Extrait de La Chanson de Roland Co niert diſt gueneſ tant cũ uiuet ſiſ niéſ· Nat tel uaſſal ſuz la cape del cięl.  (N. B. Le Ę est mis pour la diphtongue AE venant du latin caelum).   Transcription avec cédille, ponctuation, majuscule et nouvelle graphie du S et du V: Ço n’iert’, dist Guenes, tant cum vivet sis niés; N’at tel vassal suz la cape del ciel.   En français actuel: Ça n’ira pas, dit Ganelon, tant que vive son neveu; il n’est tel vassal (que lui) sous la chape du ciel.

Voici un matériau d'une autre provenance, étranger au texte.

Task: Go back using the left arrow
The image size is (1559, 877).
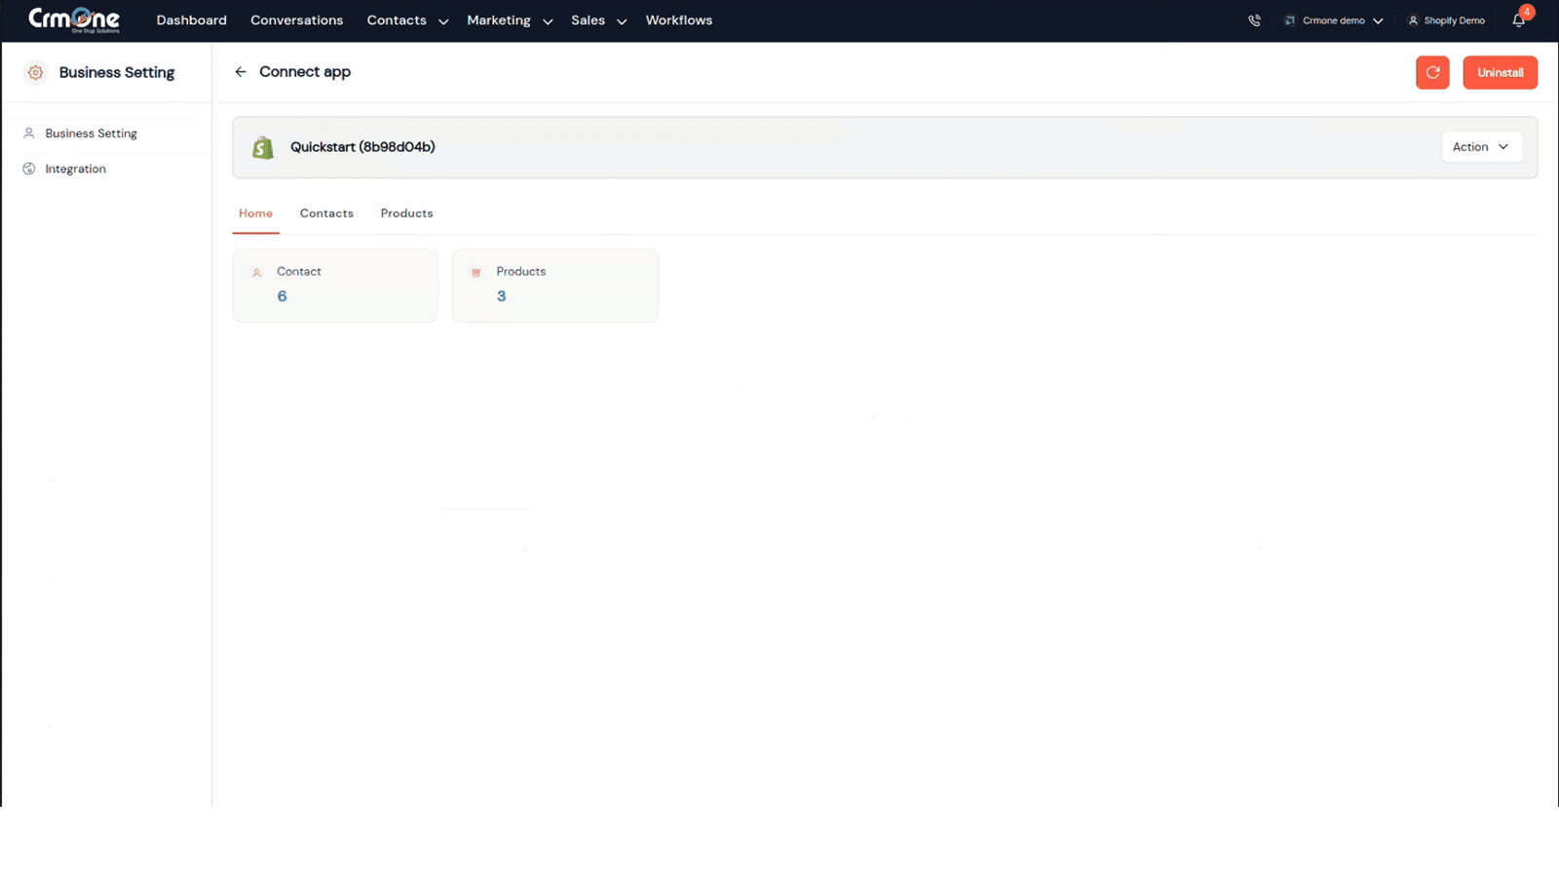Action: pyautogui.click(x=241, y=72)
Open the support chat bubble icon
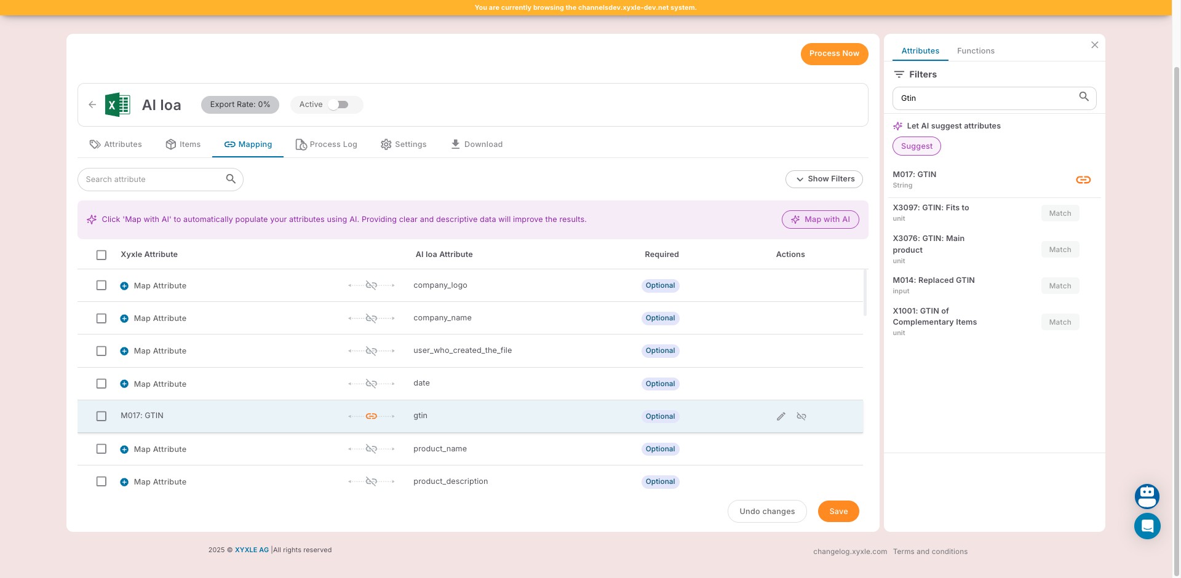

[1] Certains contestent ce motif en objectant la place perdue par les marges, mais celles-ci servaient à la fois à des notes, et à sauvegarder le texte de l’attaque des bords par des rongeurs. Les abréviations étaient déjà employées par les Romains. Pour ses plaidoiries, Cicéron avait même formé certains de ses esclaves à prendre note dans une forme de sténo, comme son secrétaire Marcus Tullius Tiron, esclave affranchi qui a donné son nom aux notes tironiennes. Tiron s’est inspiré d’un système créé par Xénophon pour transcrire des dialogues de Socrate.